Nothing in the data is to be left out; copy it exactly.

((

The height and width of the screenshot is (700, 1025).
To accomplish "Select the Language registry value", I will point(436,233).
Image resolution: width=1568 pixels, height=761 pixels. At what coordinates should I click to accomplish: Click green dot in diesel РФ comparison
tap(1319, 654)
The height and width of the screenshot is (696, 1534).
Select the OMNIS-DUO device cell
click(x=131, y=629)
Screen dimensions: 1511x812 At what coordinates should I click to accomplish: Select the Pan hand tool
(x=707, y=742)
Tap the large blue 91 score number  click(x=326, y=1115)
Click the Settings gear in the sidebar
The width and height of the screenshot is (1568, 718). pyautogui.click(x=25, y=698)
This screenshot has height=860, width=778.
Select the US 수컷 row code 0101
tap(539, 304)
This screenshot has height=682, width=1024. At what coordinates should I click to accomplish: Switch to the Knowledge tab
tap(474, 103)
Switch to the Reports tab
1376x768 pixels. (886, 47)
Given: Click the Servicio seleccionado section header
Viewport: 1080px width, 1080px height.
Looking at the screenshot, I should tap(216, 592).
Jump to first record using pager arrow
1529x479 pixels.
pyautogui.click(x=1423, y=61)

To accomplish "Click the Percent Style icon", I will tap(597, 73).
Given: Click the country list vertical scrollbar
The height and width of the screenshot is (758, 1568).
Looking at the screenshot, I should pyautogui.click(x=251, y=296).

))

## RESPONSE TO THIS TASK:
The height and width of the screenshot is (700, 1025).
To accomplish "Select the Language registry value", I will point(436,233).
Image resolution: width=1568 pixels, height=761 pixels. At what coordinates should I click to accomplish: Click green dot in diesel РФ comparison
tap(1319, 654)
The height and width of the screenshot is (696, 1534).
Select the OMNIS-DUO device cell
click(x=131, y=629)
Screen dimensions: 1511x812 At what coordinates should I click to accomplish: Select the Pan hand tool
(x=707, y=742)
Tap the large blue 91 score number  click(x=326, y=1115)
Click the Settings gear in the sidebar
The width and height of the screenshot is (1568, 718). pyautogui.click(x=25, y=698)
This screenshot has height=860, width=778.
Select the US 수컷 row code 0101
tap(539, 304)
This screenshot has height=682, width=1024. At what coordinates should I click to accomplish: Switch to the Knowledge tab
tap(474, 103)
Switch to the Reports tab
1376x768 pixels. (886, 47)
Given: Click the Servicio seleccionado section header
Viewport: 1080px width, 1080px height.
Looking at the screenshot, I should tap(216, 592).
Jump to first record using pager arrow
1529x479 pixels.
pyautogui.click(x=1423, y=61)

To accomplish "Click the Percent Style icon", I will tap(597, 73).
Given: Click the country list vertical scrollbar
The height and width of the screenshot is (758, 1568).
Looking at the screenshot, I should pyautogui.click(x=251, y=296).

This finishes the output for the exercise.